У Фортуны в руках осторожных,
Вижу нож в перламутровых ножнах —
Ждет он жертв неизбежных своих. (…)
Десять лет, а я уже готовенькая жертва: чудно. Когда и откуда взялось имя Беатриче? Данта я не читал; читал о нем: что и когда? Бог весть. В 1966 году, на третьем и четвертом курсе, мы с Галей на минуту сделались парой в глазах окружающих, но она опять меня не любила, отвечала на мои ухаживания недоверчиво, да и я, наконец-то познакомившись ближе с вычитанной и выдуманной возлюбленной, растерял романтический пыл… Да-да, получился анапест, словно бы продолжающий выписанные тут детские стихи: растерял романтический пыл. Пусть эта строка их и закроет. Книжная любовь не перешла в настоящую. Слова Гали: «Я их не люблю», послужили для меня в 1966 году скорее поводом для разрыва; причина была в охлаждении. В 1994 году мы опять встретились. Момент был самый классический: в жизни раз бывает сорок восемь лет. Дети уже выращены, внуки еще не появились. Возникает искушение прожить еще одну жизнь. Общие детство и юность накатывают теплой волной, иных и уносят, но мы глупостей не наделали, и фата-моргана рассеялась. Причину давней ссоры не вспоминали и не обсуждали. Была ли Галя антисемиткой? Если да, то не больше, чем я.
В конце 1959 года я оказался в изгнании: на Выборгской стороне, на краю света. Родители получили квартиру на Гражданке. Овидий не сильнее переживал разлуку с Римом, чем я — с Петроградской. Все мои стихи той поры — скорбные элегии. Беатриче тоже была утрачена; в школе мы с нею не дружили, я обожал ее молча, вприглядку; с переходом в новую школу — опустился железный занавес.

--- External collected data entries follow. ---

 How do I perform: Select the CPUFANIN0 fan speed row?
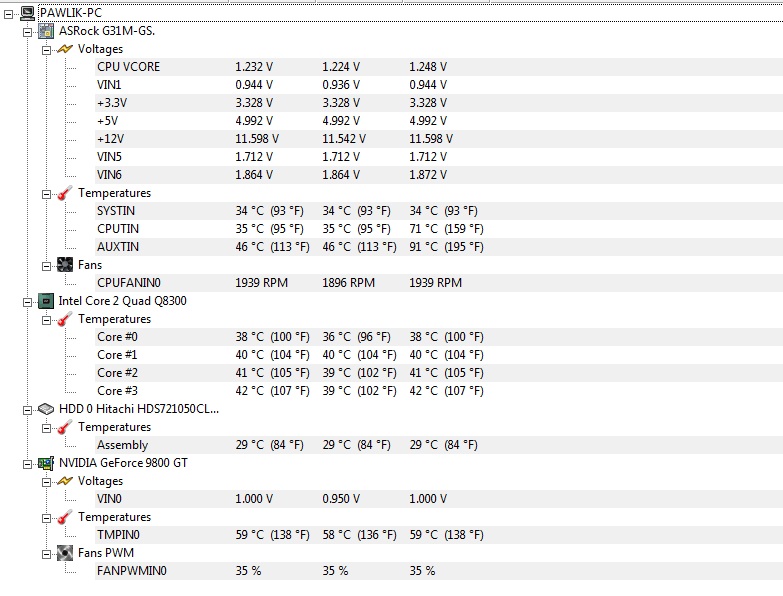point(439,283)
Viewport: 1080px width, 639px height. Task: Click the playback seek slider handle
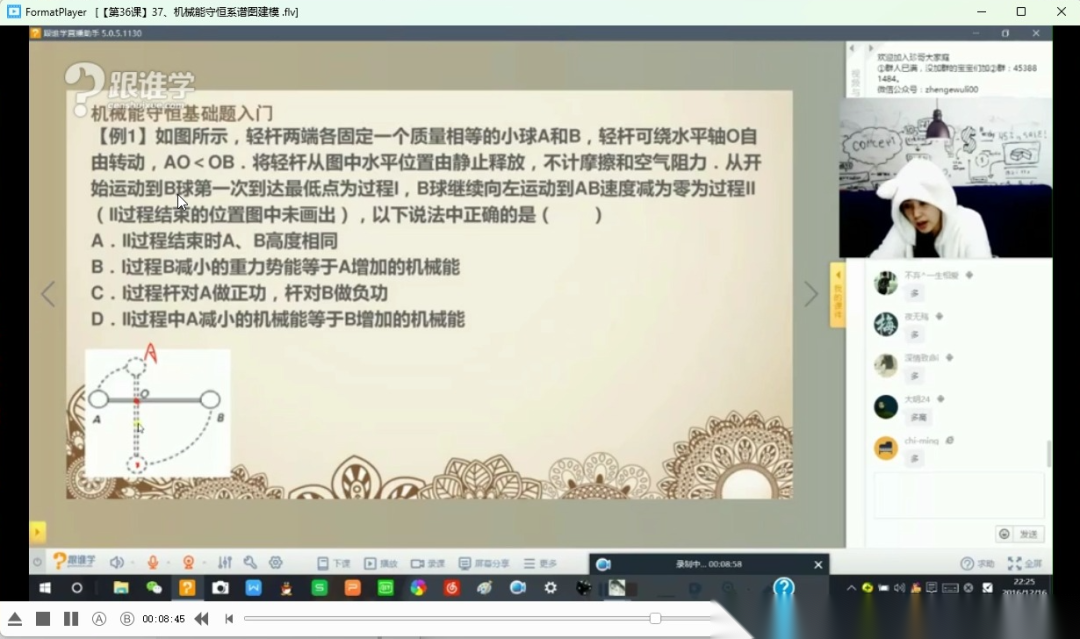click(x=655, y=619)
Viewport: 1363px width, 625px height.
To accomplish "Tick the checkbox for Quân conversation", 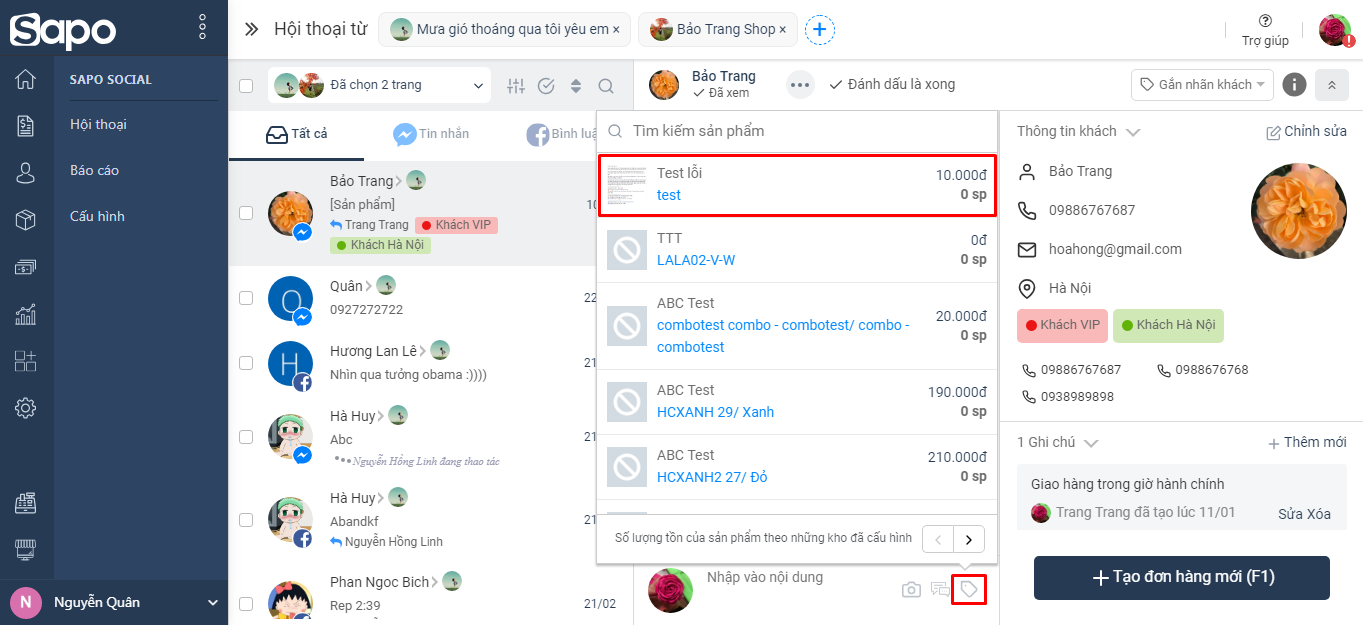I will [x=246, y=298].
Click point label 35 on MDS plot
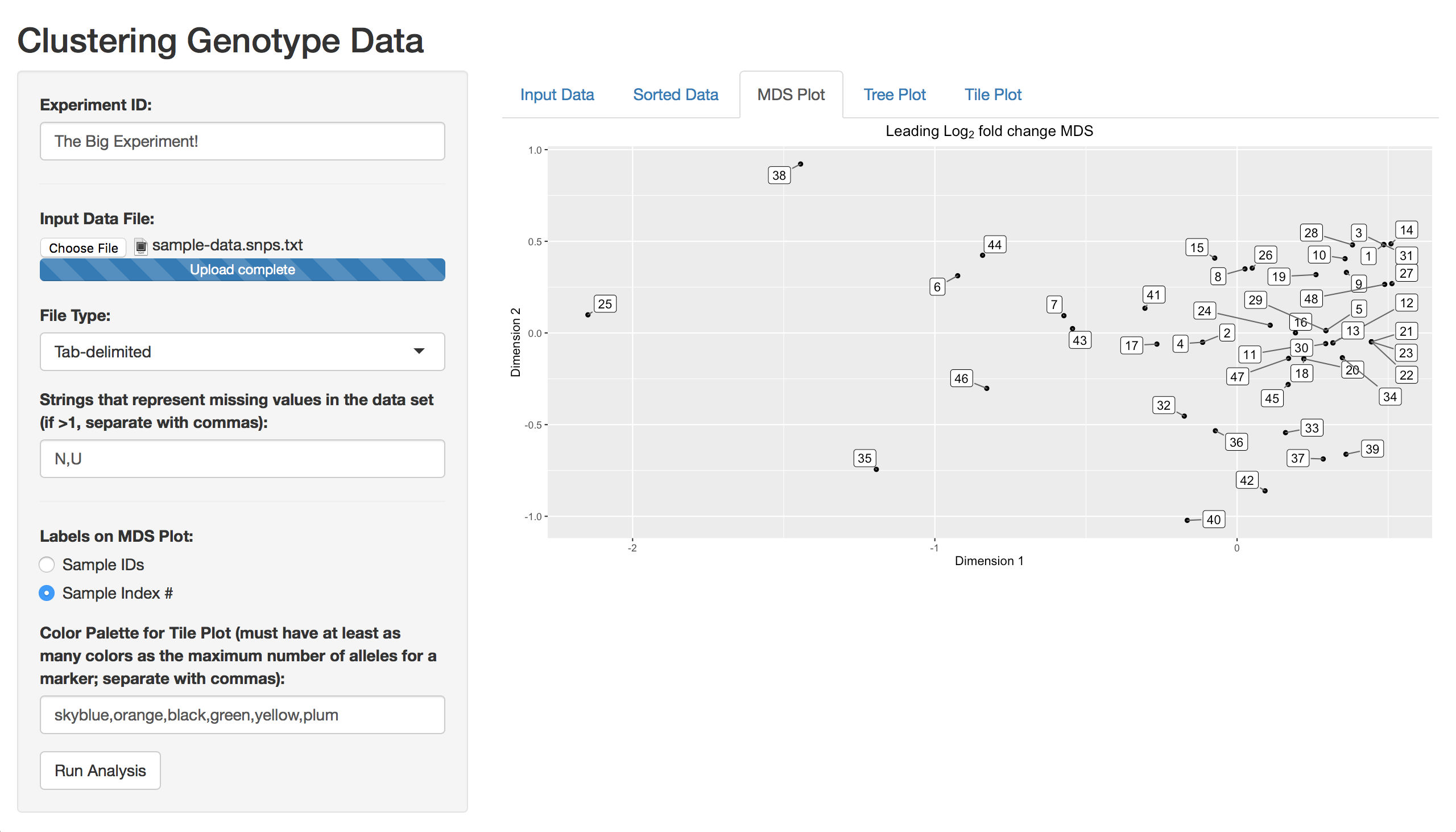The height and width of the screenshot is (832, 1456). [864, 458]
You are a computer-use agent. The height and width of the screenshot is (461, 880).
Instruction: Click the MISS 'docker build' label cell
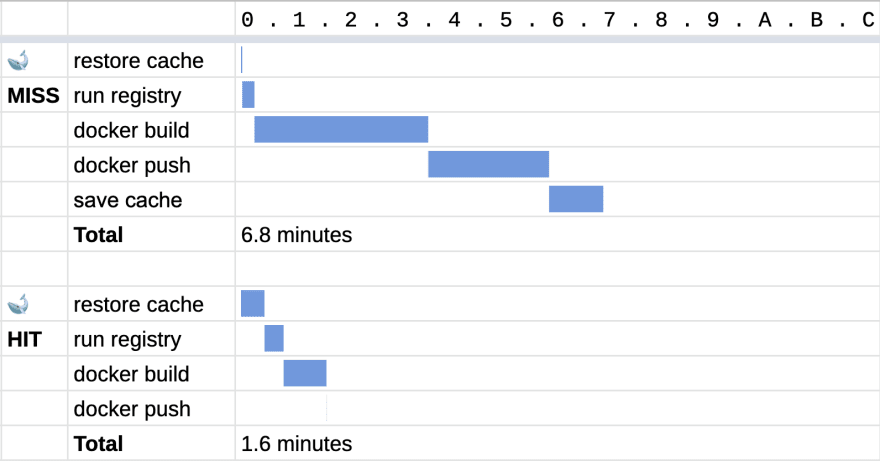152,130

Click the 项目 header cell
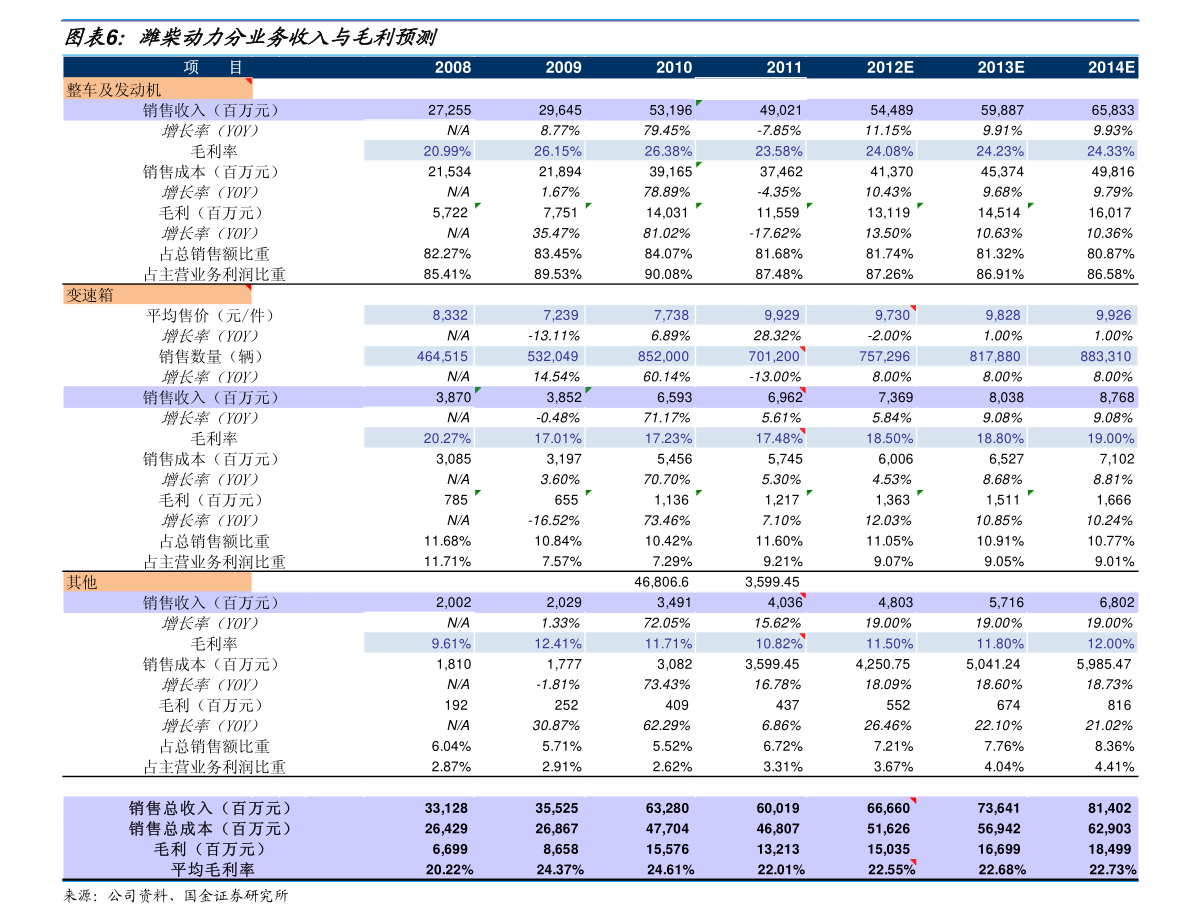pyautogui.click(x=213, y=68)
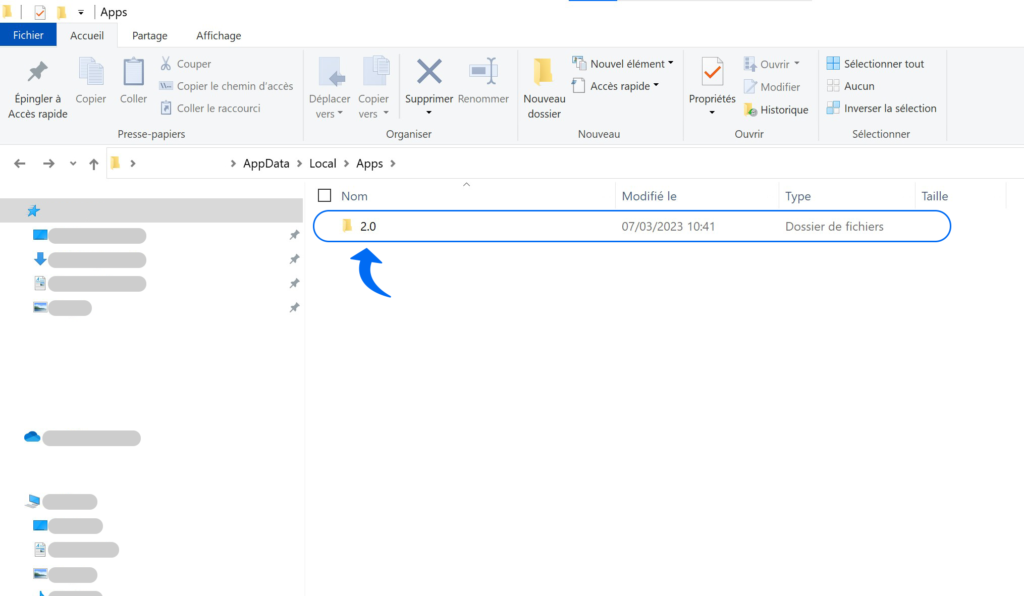Switch to the Affichage ribbon tab
The width and height of the screenshot is (1024, 596).
pos(218,35)
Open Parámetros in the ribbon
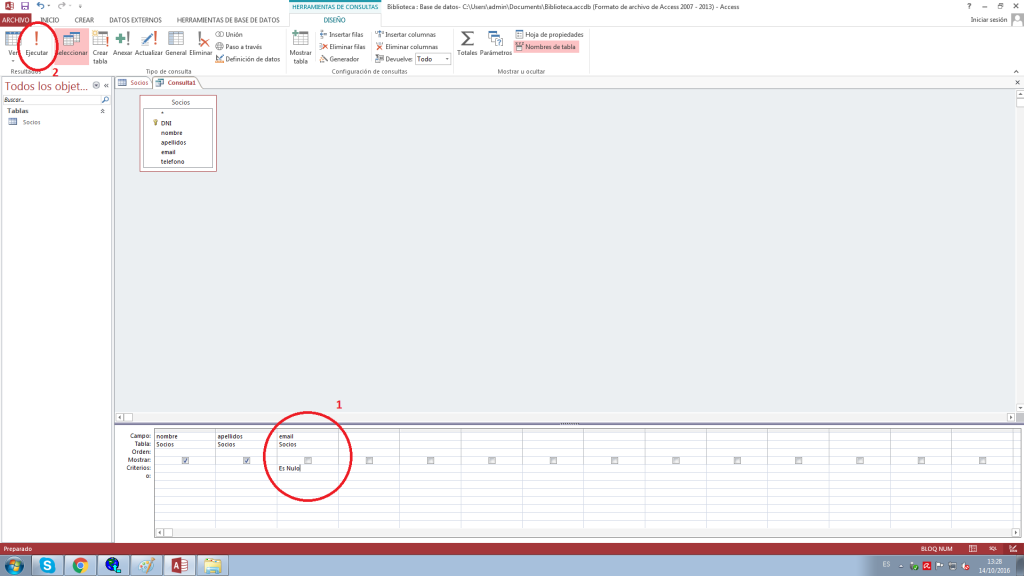Screen dimensions: 1024x576 click(x=495, y=43)
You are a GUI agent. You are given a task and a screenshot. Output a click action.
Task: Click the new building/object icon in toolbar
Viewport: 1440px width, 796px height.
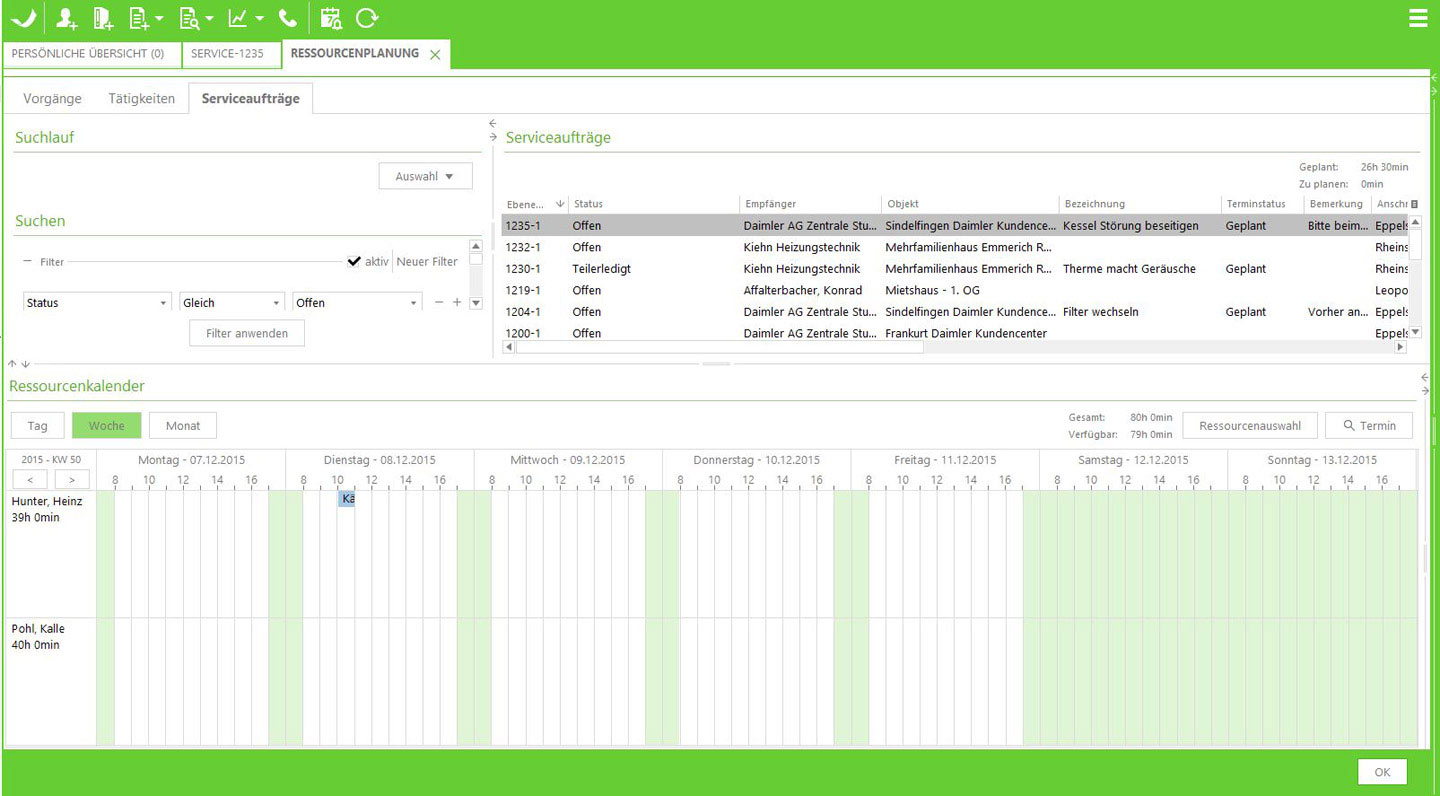point(102,18)
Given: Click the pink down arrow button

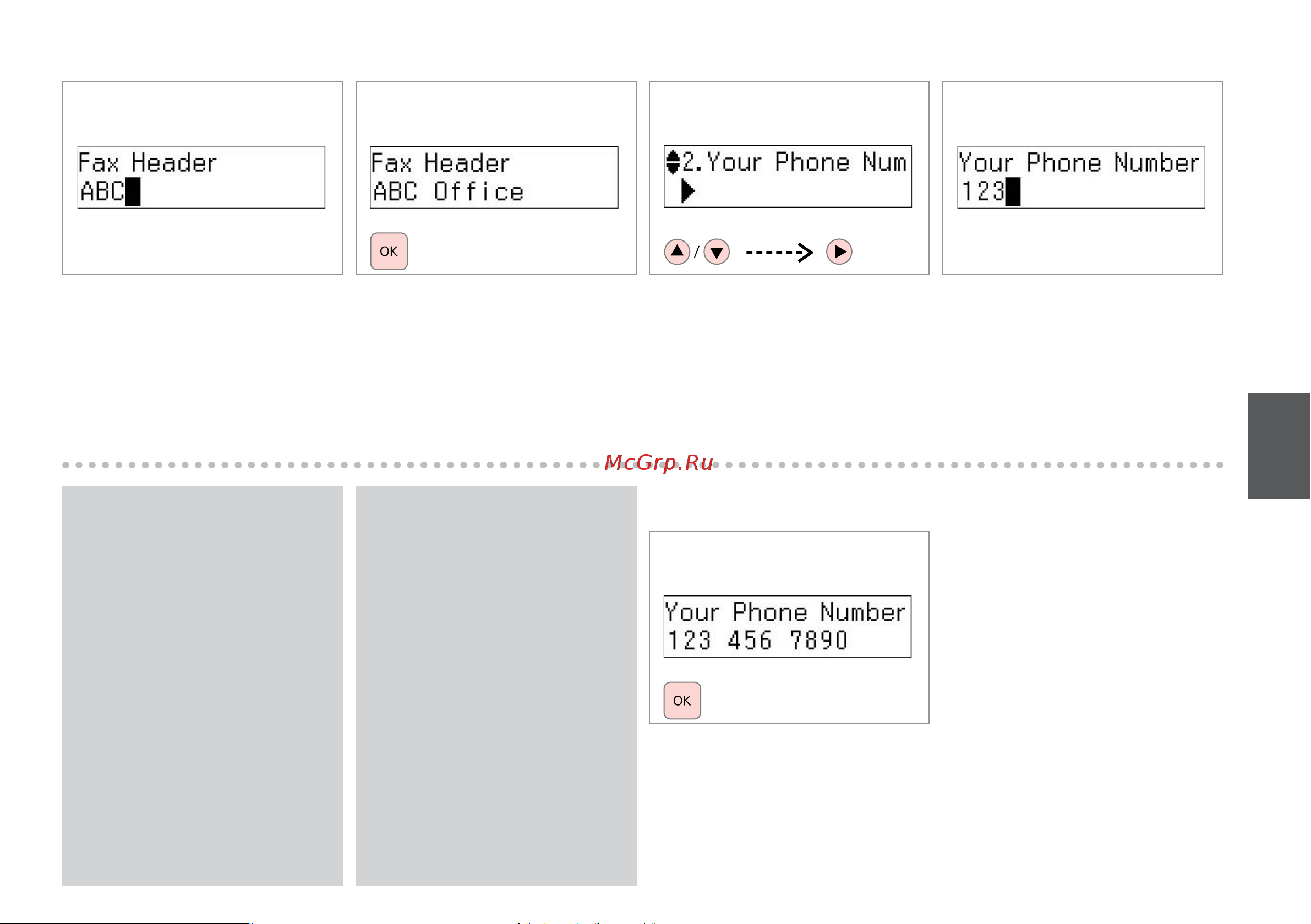Looking at the screenshot, I should click(x=717, y=252).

В каждом новом коллективе молодой человек инстинктивно выбирает себе пару, даже если его сердце несвободно. Оказавшись в 7-Б 121-й школы, я оглянулся по сторонам и приуныл. Пока я унывал, меня выбрали. На первом для меня уроке математики учитель Михаил Семенович Шифрин, добрый и чудаковатый, не разглядев новую для него фамилию, вызвал меня к доске в родительном падеже, да еще растянув Р и с ударением на втором слоге:
— Колк'eрра! —
Испанец, да и только. С первой парты на вторую, к приятельнице, обернулась белобрысая маленькая обезьянка с косичками и с вытаращенными глазами:
— Как?! Как?!
Обезьянку звали Аля Карпова. Ей предстояло несколько потеснить Беатриче в моем сердце — потому что всем нам нравится, когда нас выбирают, даже когда наш собственный выбор мог бы быть другим; и еще потому, что все мы преспокойно можем любить двух, а то и трех (двоих, а то и троих) одновременно: печальная истина! Мне с детства хотелось «одной любви от рождения до смерти», была такая формула. Но теория суха, а древо жизни пышно зеленеет. Да и сам-то Данте Алигьери — разве не руководствовался правилом Саши Черного: дантистка для тела, модистка для души?